================
@@ -9,10 +9,47 @@
#ifndef LLVM_CLANG_ANALYSIS_SCALABLE_TUSUMMARY_TUSUMMARYBUILDER_H
#define LLVM_CLANG_ANALYSIS_SCALABLE_TUSUMMARY_TUSUMMARYBUILDER_H
+#include "clang/Analysis/Scalable/Model/EntityId.h"
+#include "clang/Analysis/Scalable/TUSummary/EntitySummary.h"
+#include <memory>
+#include <utility>
+
namespace clang::ssaf {
+class EntityName;
+class TUSummary;
+
class TUSummaryBuilder {
- // Empty for now.
+public:
+ explicit TUSummaryBuilder(TUSummary &Summary) : Summary(Summary) {}
+
+ /// Add an entity to the summary and return its EntityId.
+ /// If the entity already exists, returns the existing ID (idempotent).

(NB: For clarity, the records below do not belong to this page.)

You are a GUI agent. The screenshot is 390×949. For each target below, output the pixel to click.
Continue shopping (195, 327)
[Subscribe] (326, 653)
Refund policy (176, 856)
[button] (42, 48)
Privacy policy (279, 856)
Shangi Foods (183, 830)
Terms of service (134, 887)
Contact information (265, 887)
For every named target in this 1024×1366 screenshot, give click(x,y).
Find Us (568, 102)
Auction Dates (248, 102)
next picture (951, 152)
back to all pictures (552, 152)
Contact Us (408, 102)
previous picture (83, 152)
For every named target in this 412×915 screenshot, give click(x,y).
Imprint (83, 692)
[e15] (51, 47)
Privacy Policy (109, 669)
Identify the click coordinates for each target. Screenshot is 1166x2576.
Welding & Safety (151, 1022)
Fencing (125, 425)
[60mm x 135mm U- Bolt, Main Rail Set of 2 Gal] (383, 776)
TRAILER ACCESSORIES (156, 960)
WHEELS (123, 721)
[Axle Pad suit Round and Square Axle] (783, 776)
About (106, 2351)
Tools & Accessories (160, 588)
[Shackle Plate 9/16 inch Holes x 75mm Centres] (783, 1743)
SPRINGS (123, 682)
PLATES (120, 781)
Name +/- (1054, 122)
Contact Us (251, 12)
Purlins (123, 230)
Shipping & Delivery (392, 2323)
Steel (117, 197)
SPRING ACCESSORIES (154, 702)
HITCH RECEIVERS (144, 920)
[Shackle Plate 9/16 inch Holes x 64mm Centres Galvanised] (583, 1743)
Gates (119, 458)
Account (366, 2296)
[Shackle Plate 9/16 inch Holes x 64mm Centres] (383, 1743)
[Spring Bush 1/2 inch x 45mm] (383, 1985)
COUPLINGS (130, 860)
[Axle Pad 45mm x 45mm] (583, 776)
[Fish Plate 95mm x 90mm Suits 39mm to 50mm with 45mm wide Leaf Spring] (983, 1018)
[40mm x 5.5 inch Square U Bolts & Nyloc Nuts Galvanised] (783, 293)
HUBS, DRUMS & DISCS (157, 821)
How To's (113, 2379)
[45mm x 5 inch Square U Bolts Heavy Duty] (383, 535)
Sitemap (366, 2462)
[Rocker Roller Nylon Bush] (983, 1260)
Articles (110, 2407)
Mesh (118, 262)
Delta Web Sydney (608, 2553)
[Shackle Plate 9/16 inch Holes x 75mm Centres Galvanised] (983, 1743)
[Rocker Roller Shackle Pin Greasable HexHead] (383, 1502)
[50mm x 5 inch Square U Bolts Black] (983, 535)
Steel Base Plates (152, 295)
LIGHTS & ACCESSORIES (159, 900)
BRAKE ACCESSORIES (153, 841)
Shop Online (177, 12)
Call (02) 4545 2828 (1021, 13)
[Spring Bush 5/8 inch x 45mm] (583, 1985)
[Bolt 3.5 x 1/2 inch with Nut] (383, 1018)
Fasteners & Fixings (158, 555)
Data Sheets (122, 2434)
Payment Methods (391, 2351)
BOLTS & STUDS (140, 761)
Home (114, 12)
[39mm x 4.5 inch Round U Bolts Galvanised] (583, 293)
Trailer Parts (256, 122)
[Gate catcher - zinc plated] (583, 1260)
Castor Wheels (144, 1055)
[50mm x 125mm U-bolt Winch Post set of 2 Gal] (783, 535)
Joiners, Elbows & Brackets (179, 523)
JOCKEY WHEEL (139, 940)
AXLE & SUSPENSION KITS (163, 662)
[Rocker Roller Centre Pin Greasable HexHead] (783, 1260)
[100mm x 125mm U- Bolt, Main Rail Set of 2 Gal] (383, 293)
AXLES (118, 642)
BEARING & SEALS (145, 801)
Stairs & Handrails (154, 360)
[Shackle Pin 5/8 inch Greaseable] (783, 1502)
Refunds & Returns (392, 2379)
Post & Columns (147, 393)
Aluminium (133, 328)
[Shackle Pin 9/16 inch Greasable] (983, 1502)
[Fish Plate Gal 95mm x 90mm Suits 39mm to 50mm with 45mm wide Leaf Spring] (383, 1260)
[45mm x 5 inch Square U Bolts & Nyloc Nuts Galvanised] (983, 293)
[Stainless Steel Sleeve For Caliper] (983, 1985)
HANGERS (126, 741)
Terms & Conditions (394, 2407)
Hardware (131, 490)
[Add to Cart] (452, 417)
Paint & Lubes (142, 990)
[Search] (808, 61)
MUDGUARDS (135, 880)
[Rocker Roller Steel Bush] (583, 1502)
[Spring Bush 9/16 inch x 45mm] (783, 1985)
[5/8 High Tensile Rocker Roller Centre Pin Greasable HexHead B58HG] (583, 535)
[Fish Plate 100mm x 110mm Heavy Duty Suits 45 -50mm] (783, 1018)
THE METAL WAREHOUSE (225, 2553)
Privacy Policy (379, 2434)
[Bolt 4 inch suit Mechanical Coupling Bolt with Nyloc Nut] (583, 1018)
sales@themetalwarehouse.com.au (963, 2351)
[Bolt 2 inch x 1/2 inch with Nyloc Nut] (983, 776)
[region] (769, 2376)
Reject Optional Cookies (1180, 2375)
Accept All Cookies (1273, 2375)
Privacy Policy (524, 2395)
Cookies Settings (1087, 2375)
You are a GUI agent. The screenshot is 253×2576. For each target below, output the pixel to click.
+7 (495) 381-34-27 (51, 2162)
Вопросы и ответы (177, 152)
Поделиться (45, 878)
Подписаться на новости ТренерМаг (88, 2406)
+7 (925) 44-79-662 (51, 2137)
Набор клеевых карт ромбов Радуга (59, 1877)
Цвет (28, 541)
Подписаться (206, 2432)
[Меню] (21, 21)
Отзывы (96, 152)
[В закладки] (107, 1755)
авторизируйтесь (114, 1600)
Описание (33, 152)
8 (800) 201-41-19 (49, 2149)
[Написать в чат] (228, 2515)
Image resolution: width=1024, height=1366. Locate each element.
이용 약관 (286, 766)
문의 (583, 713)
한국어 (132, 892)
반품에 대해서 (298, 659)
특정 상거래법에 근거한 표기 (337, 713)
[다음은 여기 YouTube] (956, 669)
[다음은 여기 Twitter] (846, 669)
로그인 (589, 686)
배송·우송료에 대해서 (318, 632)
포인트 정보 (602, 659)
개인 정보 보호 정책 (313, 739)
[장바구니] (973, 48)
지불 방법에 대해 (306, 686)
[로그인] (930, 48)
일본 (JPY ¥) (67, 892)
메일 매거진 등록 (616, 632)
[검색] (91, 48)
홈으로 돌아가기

+ EntityId addEntity(const EntityName &E);
+
+ /// Associate the \p Data EntitySummary with the \p Entity.
+ /// This consumes the \p Data only if \p Entity wasn't associated yet with
the
+ /// same kind of EntitySummary.
+ /// \returns a pointer to the EntitySummary and whether it inserted or not.
+ template <typename ConcreteEntitySummary,
+ DerivesFromEntitySummary<ConcreteEntitySummary> * = nullptr>
+ std::pair<EntitySummary *, bool>
+ addSummary(EntityId Entity, std::unique_ptr<ConcreteEntitySummary> &&Data) {
+ std::unique_ptr<EntitySummary> TypeErasedData = std::move(Data);
+ auto [It, Inserted] = addSummaryImpl(Entity, std::move(TypeErasedData));
+ // Move it back on failue to keep the `Data` unconsumed.
+ if (!Inserted) {
+ Data = std::unique_ptr<ConcreteEntitySummary>(
+ static_cast<ConcreteEntitySummary *>(TypeErasedData.release()));
+ }
+ return {It, Inserted};
+ }
----------------
steakhal wrote:
The problem here is that most people would use
`std::make_unique<FancySummary>(...)` that would create a
`std::unique_ptr<FancySummary>`.
However, the `addSummary` would only take a `std::unique_ptr<EntitySummary>` so
a conversion would need to happen; so at the callsite it would more-or-less
implicitly look like this:
```c++
auto Summ = std::make_unique<FancySummary>(...);
Builder.addSummary(ID, std::unique_ptr<EntitySummary>(std::move(Summ))); // <--
implicit uptr conversion is now spelled out.
```
And that means that the callsite has no way of recovering the FancySummary
object if the insertion failed.
Constructing a FancySummary might be expensive, so we don't want to lose it.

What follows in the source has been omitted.